* [本文]:
さて、英語トレーニングについてなのですが、トレーニングの対象となる方は主に病院のスタッフの方々で、その中には英語が全く話せない方、少し単語が分かる方、議論できるまで話せる方など幅広いレベルの方々がいらっしゃいました。また彼らの仕事は忙しく、連日患者さんが診察に訪れます。そのような忙しい中でも英語を身に付けたいという向上心の高い方々が多く、私のトレーニングを心待ちにされていらっしゃいました。また、私の代から患者さん、特に子どもたちへのトレーニングを始めることにし、周りの期待が高い中でのトレーニング開始となりました。

<ぶつかった困難>
英語トレーニングを提供していく中で特に困難だったことが2点あります。それはお互いの母国語無しでの授業となったこと、習慣の違いによるトレーニング時間の確保の難しさです。

まず、私のトレーニングは英語で英語を教える、母国語無しの語学トレーニングを提供する必要がありました。なぜならキルギスでは公用語はキルギス語とロシア語であり、街中でも英語が話せるのは一部の人だというほど、英語は話されていない国なのです。また、私は公用語であるロシア語を勉強したことが無く、キルギスに行って初めてその言葉に触れた程度でした。そのような環境の中で私が取った方法は「独自の視覚教材を作成、活用する」ことでした。派遣前、日本で留学生向けの語学の授業を見学した際、視覚に訴える授業がなされていたことからヒントを得て、聴覚だけでなく視覚で楽しめる授業を提供しました。私はもともと工作が好きだったので、アルファベットを頭文字が当てはまる動物の絵にしたり(DogのD)、日常動作を表した単語と絵のカードを作ったりしました。そういったものを使った授業は学習者の方の興味を引くことができ、絵に対するコメントなどを通して会話の幅が広がりました。

* [データ一覧]:
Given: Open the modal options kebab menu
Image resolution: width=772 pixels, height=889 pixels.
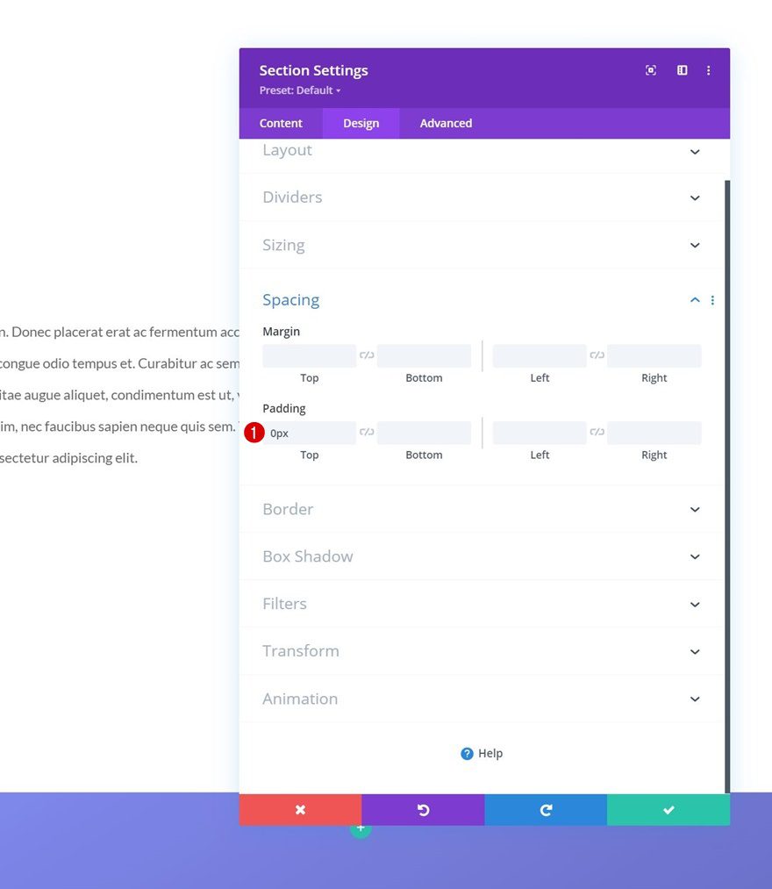Looking at the screenshot, I should [709, 70].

* [作業指示]:
A. 本文から、「さて、英語トレーニングについ」を含む語句で始め、「ング時間の確保の難しさです。」の後で止めて、その範囲をそのまま書き写すこと。
B. 本文によると、キルギスの公用語は何か。
C. キルギスでの英語トレーニングについての本文を、最後の文の後から書き継ぐこと。

* [作業結果]:
A.
さて、英語トレーニングについてなのですが、トレーニングの対象となる方は主に病院のスタッフの方々で、その中には英語が全く話せない方、少し単語が分かる方、議論できるまで話せる方など幅広いレベルの方々がいらっしゃいました。また彼らの仕事は忙しく、連日患者さんが診察に訪れます。そのような忙しい中でも英語を身に付けたいという向上心の高い方々が多く、私のトレーニングを心待ちにされていらっしゃいました。また、私の代から患者さん、特に子どもたちへのトレーニングを始めることにし、周りの期待が高い中でのトレーニング開始となりました。

<ぶつかった困難>
英語トレーニングを提供していく中で特に困難だったことが2点あります。それはお互いの母国語無しでの授業となったこと、習慣の違いによるトレーニング時間の確保の難しさです。

B. キルギス語とロシア語。

C.
また、日々の生活の中でロシア語を身に付けることも始めました。英語トレーニングの中でロシア語について学習者の方から教えてもらい、それを街中で実践し、うまくいった、いかなかったなどの報告をするといった形で、英語でのコミュニケーションをどんどん取ることにしました。

次にトレーニング時間の確保についてです。学習者であるスタッフの方々は前述したように毎日来る多くの患者さんの診察をし、なかなか自由に使える時間がありません。また、日本人とは異なる時間感覚を持っています。トレーニングを始めた当初は決まった時間になかなか集まってもらえず、思うように授業が進められませんでした。その中で私が行ったのは「積極的な声かけ」と「トレーニングの時間に幅を持たせること」です。朝、病院で会うたびに今日はトレーニングの日だよとロシア語混じりの英語で伝え、トレーニングの開始時間に来ないスタッフがいれば、来ているスタッフに誰誰を呼んできて、など声かけをするようにしました。また、きっちりとしたタイムスケジュールを組むのではなく、ある程度時間に余裕を持たせた時間割を組みました。そうすることでトレーニングに参加する人が増え、また欠席する場合にも私に一言かけてくれるようになりました。

<目に見えて出た結果>
そのようにして約4か月の英語トレーニングは終わりました。4か月だと飛躍的な英語力の向上はなかったであろうと思われる方が多いかもしれません。私も初めはそう思っていました。しかし結果を見た時に私は驚き、感動してしまいました。初めはアルファベットも分からなかった方が読めるようになり、簡単な挨拶ができるようになりました。ロシア語でしか話しかけてくれなかった人が、私の授業で使ったノートを見ながら覚えたての単語で英語のみで話しかけてくれるようにもなりました。特に大きな効果が表れたのは子どもたちです。初めは通訳を介してしか話が出来ない状態であったのに、最後には通訳なしで、英語と少しのロシア語のみで会話が成立するようになりました。このことで人々の学習意欲の高さ、それに伴った努力によってもたらされる大きな結果を再認識しました。

<なぜ日本人である私が英語を教えるのか>
ここまで私の話を読まれた方の中で、上記のような疑問を持たれた方もいらっしゃると思います。なぜ日本人の私が日本語ではなく、英語なのか、英語を教えるのならネイティブがするべきではないのか。

渡航前は正直、私自身もこう思っていました。それゆえ他の人に聞かれても自信を持って答えることのできない自分がいました。しかし4か月間現地でトレーニングに携わる中で一つの自分なりの答えを見つけることができました。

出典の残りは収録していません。